Try it:
From the line with "This screenshot has height=980, width=1220." through the line with "has width=1249, height=675.", inclusive, return each line of the data below exactly and leave the rest out.
--- Dataset records Enclosed Below ---
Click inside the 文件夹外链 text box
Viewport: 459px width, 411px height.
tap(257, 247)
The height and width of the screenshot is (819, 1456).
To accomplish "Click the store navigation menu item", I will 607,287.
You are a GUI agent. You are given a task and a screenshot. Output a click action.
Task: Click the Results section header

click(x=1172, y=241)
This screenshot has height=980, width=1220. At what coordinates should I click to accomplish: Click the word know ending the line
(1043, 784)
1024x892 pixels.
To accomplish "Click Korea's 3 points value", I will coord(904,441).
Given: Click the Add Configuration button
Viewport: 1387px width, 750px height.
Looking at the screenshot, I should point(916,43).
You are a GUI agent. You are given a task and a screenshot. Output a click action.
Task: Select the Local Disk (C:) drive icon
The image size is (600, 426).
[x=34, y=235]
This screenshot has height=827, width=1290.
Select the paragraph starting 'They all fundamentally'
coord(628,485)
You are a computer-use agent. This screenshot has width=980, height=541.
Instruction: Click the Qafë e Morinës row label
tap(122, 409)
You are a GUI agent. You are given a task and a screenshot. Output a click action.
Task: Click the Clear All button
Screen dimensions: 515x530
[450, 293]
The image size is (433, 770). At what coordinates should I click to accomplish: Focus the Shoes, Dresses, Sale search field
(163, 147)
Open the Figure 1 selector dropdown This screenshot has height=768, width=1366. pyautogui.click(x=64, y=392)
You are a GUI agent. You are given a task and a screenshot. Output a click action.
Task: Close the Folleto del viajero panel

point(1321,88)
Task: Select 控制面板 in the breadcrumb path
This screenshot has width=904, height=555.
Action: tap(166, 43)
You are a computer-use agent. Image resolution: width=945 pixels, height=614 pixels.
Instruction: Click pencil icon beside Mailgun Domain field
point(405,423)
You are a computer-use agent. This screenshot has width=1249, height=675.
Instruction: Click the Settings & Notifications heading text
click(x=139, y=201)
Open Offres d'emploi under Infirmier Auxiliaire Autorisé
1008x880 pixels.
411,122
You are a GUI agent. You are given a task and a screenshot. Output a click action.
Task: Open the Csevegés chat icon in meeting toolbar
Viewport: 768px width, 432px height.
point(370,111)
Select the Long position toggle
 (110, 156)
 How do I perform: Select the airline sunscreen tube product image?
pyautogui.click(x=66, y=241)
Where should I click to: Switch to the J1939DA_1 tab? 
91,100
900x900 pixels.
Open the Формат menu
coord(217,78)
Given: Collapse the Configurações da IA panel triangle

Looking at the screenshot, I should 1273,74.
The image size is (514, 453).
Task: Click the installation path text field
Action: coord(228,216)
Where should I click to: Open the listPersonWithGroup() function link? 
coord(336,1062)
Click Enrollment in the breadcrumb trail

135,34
--- End of Enclosed Dataset records ---
Output for this task:
This screenshot has height=980, width=1220. At what coordinates should I click to accomplish: Click the word know ending the line
(1043, 784)
1024x892 pixels.
To accomplish "Click Korea's 3 points value", I will coord(904,441).
Given: Click the Add Configuration button
Viewport: 1387px width, 750px height.
Looking at the screenshot, I should point(916,43).
You are a GUI agent. You are given a task and a screenshot. Output a click action.
Task: Select the Local Disk (C:) drive icon
The image size is (600, 426).
[x=34, y=235]
This screenshot has height=827, width=1290.
Select the paragraph starting 'They all fundamentally'
coord(628,485)
You are a computer-use agent. This screenshot has width=980, height=541.
Instruction: Click the Qafë e Morinës row label
tap(122, 409)
You are a GUI agent. You are given a task and a screenshot. Output a click action.
Task: Click the Clear All button
Screen dimensions: 515x530
[450, 293]
The image size is (433, 770). At what coordinates should I click to accomplish: Focus the Shoes, Dresses, Sale search field
(163, 147)
Open the Figure 1 selector dropdown This screenshot has height=768, width=1366. pyautogui.click(x=64, y=392)
You are a GUI agent. You are given a task and a screenshot. Output a click action.
Task: Close the Folleto del viajero panel

point(1321,88)
Task: Select 控制面板 in the breadcrumb path
This screenshot has width=904, height=555.
Action: tap(166, 43)
You are a computer-use agent. Image resolution: width=945 pixels, height=614 pixels.
Instruction: Click pencil icon beside Mailgun Domain field
point(405,423)
You are a computer-use agent. This screenshot has width=1249, height=675.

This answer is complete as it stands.